Corporate monitoring organisation Bench Marks Foundation has long proposed that all platinum producers in South Africa, which promote private home ownership in line with the proposed Mining Charter, review this model, says executive director John Capel.
He says the organisation’s surveys have revealed that workers generally do not want to buy houses. “What they want is subsidised rental accommodation or revolving stock accommodation.
“Unless and until government and mining houses start to listen to the workers and act according to their interests and wishes, the mining housing crisis is never going to be resolved.”
Capel says all the housing model under the Mining Charter has succeeded in doing is destabilising the Marikana community, where 44 miners were killed by police at London- and Johannesburg-listed platinum mining company Lonmin’s Marikana mine in 2012, when they participated in an unprotected strike.
Speaking to Mining Weekly in January, Bench Marks said, the latest violence in Marikana, owing to a housing dispute, has seen community leader Charlie Sabata killed by a mob.
Capel explains that the housing dispute emanates from Lonmin having donated land earmarked to house mineworkers to the local council in spite of pleas by the community not to do so. Members of the community proceeded to allocate houses meant for the mineworkers to themselves, with the council successfully taking legal action to reclaim the houses.
Bench Marks told Mining Weekly that tensions were running high in the Marikana community, near Rustenburg, over the housing dispute.
“It is imperative that the housing issue is addressed without further delay,” Capel warned last month, stressing that the longer this issue dragged out, the greater the potential for conflict to escalate and for frustrations to boil over.
In December, Mining Weekly reported that Lonmin was reviewing its housing plan and was confident of submitting a compliant plan to the Department of Mineral Resources (DMR). This followed engagement with and directions provided by the DMR in September concerning certain revisions to Lonmin’s housing plan.
President Jacob Zuma said last year that the DMR would ask Lonmin for a compliant housing plan and warned that the department could revoke the company’s mining rights if it did not comply.
He was giving an update on steps taken by various government departments to implement the Farlam Commission of Inquiry’s recommendations.
However, Capel asserts that Bench Marks had, as long ago as 2013, revealed Lonmin’s failure to build 5 500 houses promised for workers and had at the time called on the DMR to revoke the mine’s licence.
“Government has consistently refused to heed our calls for action on Lonmin’s recalcitrance. “For the President to now be threatening action is way too late to be effective,” he says.

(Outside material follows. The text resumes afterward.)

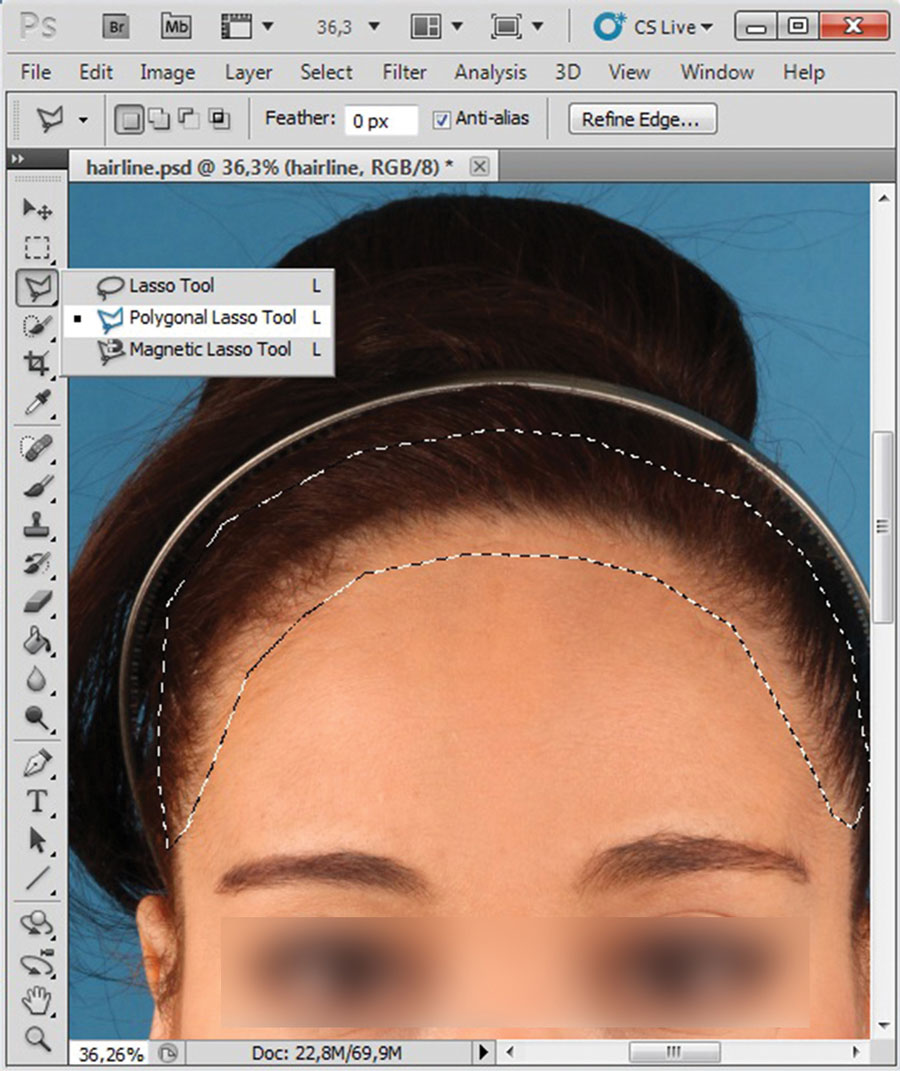The image size is (900, 1071).
Task: Launch Adobe Bridge from the Br icon
Action: click(x=118, y=27)
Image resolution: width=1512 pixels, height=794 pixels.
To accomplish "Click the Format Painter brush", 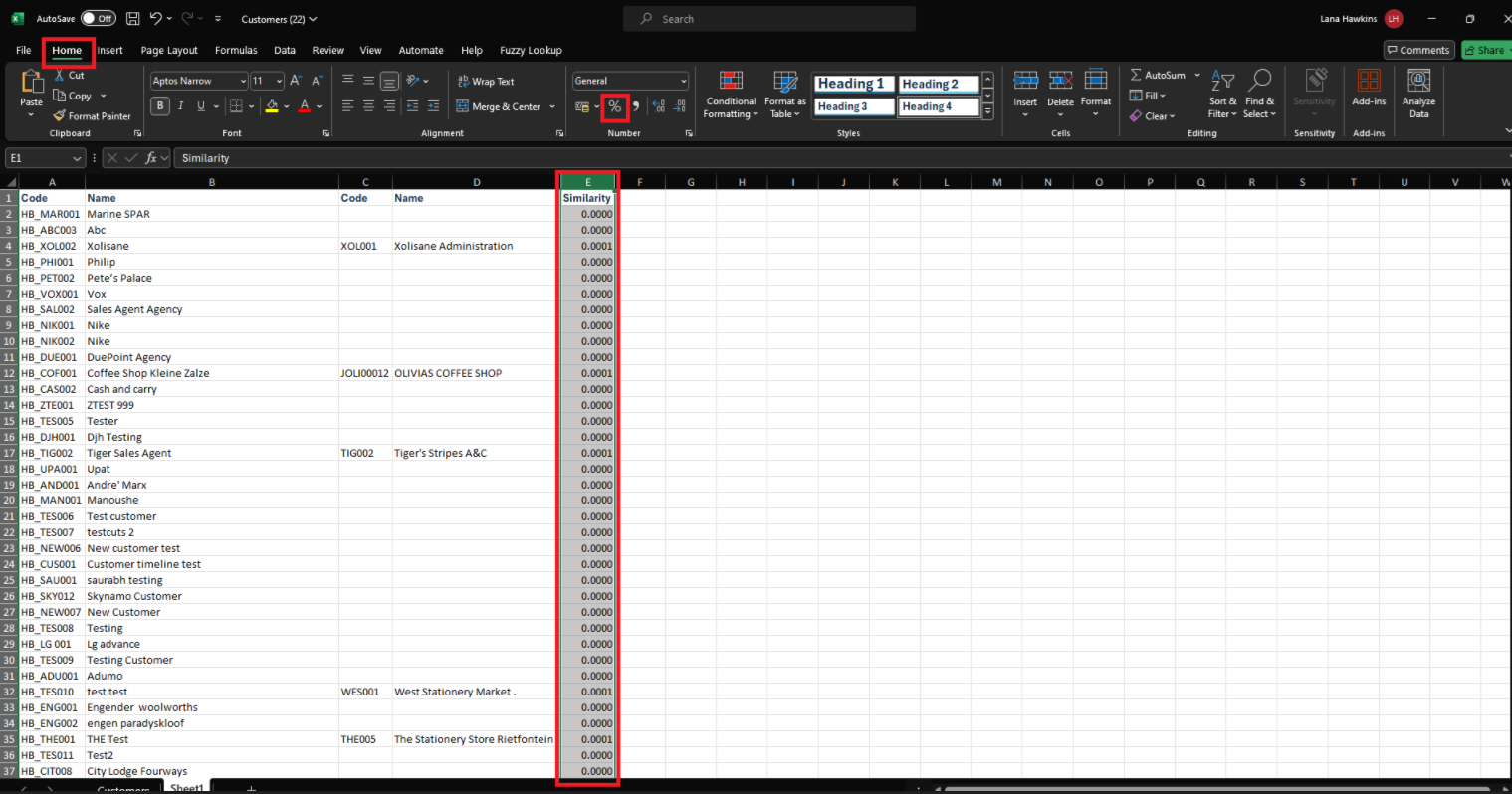I will point(92,116).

Lonmin said last year that it had implemented a number of measures as part of its ongoing housing plan and had completed the conversion of all hostels into 1 908 single and 776 family units.
The miner added that it had taken proactive steps to meet its obligations, despite the unfavourable economic climate, by including long-term, sustainable housing solutions in its capital expenditure budgets.

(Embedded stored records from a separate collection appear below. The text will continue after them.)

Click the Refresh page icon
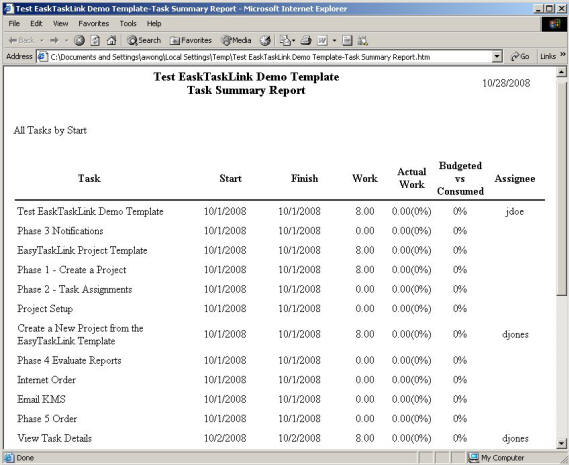The width and height of the screenshot is (569, 465). click(x=95, y=40)
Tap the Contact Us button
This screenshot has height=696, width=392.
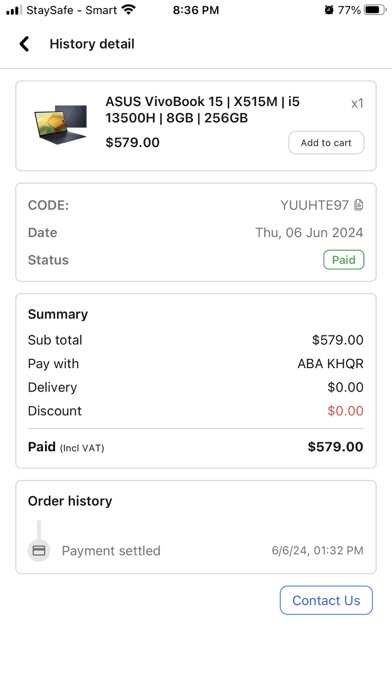point(326,600)
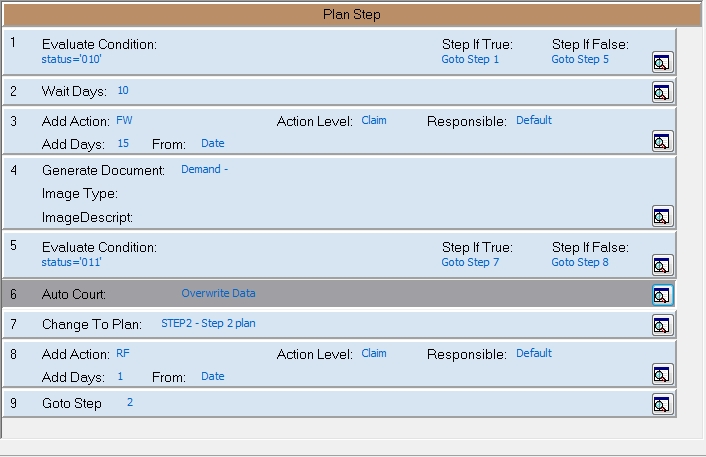
Task: Select the Overwrite Data value
Action: [218, 294]
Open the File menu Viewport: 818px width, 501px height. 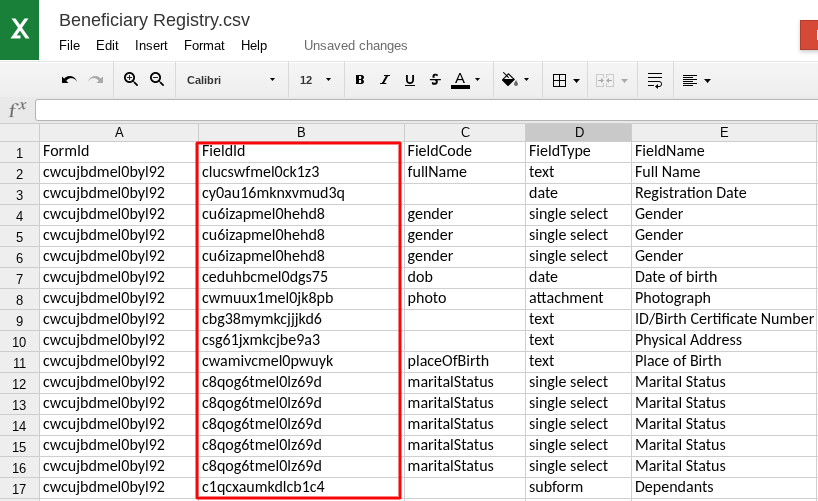(69, 45)
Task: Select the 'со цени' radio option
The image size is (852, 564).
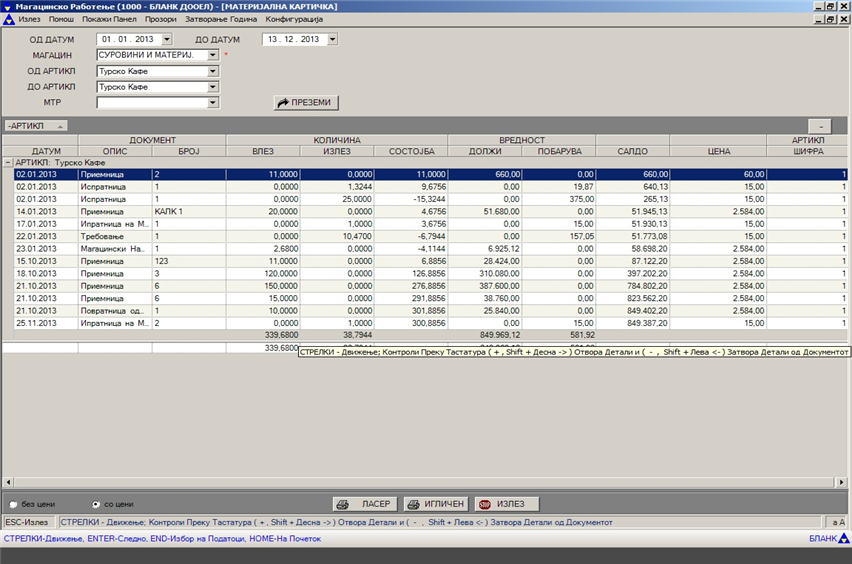Action: pos(96,505)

Bench Marks is involved in continuing discussions with Lonmin in terms of how the company can adequately address the legitimate housing needs of its workers, adding that the majority are living in “unacceptable squalor in shantytowns”.
“In our latest discussions with the company, we have been encouraged [by] a more open-minded attitude to the housing issue, which appears to be emanating from management,” Capel said in January.
Bench Marks has called for the social and labour plans of all mining companies, not just those of Lonmin, to be audited as they are all suspect in respect of their compliance.